[Records provided]:
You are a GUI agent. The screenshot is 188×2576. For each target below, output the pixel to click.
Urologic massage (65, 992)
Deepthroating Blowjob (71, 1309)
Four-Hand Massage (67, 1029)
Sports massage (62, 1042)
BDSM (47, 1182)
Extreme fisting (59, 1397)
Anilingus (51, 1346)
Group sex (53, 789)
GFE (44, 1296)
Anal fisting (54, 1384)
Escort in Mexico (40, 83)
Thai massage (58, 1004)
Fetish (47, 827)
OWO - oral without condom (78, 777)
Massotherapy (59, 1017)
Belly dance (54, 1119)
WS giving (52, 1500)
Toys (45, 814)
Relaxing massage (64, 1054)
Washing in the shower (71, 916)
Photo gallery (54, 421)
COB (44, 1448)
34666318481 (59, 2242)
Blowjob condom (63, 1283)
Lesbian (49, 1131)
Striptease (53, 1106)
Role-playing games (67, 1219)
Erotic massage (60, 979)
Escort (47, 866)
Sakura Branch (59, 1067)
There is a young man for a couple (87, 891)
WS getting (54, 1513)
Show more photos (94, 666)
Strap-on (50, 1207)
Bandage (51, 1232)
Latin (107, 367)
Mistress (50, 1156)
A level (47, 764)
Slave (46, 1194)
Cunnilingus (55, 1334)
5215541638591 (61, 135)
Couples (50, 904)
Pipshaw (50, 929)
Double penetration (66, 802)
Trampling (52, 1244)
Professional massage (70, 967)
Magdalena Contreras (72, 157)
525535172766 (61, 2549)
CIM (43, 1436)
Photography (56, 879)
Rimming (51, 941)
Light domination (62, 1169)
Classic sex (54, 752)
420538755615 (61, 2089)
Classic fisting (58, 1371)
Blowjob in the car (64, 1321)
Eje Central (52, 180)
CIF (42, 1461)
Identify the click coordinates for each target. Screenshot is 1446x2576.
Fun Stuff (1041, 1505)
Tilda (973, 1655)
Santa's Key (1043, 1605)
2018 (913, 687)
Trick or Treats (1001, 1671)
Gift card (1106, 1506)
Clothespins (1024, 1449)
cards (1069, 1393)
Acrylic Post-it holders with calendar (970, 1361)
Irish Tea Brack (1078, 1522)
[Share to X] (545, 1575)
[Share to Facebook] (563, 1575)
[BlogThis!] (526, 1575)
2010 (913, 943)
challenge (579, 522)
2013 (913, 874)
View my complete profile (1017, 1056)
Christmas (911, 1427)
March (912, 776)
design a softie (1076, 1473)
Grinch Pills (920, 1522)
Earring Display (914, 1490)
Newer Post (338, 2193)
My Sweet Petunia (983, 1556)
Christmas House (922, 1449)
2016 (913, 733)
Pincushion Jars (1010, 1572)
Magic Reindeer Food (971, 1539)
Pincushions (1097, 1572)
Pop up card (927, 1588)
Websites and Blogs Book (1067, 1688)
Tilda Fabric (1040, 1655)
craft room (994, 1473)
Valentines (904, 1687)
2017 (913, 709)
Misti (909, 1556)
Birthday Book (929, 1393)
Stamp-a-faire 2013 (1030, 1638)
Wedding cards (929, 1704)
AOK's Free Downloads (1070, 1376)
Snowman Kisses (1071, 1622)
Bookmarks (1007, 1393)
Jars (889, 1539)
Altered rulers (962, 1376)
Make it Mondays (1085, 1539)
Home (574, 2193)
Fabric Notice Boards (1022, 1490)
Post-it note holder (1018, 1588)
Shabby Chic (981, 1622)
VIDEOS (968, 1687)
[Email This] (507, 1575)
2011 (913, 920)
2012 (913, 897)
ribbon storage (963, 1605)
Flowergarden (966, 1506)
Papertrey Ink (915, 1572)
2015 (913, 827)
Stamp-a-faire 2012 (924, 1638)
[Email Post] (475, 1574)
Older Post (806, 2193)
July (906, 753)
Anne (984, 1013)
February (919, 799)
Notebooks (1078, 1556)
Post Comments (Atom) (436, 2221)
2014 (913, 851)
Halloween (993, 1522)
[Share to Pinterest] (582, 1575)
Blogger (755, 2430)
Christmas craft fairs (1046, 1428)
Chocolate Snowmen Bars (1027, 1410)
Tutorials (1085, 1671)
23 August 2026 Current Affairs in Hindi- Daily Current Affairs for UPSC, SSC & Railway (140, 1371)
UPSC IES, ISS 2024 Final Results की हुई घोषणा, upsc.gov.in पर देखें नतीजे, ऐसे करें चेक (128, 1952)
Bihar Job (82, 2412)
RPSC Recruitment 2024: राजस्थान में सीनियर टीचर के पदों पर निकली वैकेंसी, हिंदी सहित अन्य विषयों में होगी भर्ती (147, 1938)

[Goal of the exercise]:
From the data above, how many lines contain the word "each"? Give the number alone.

[Solved problem]:
2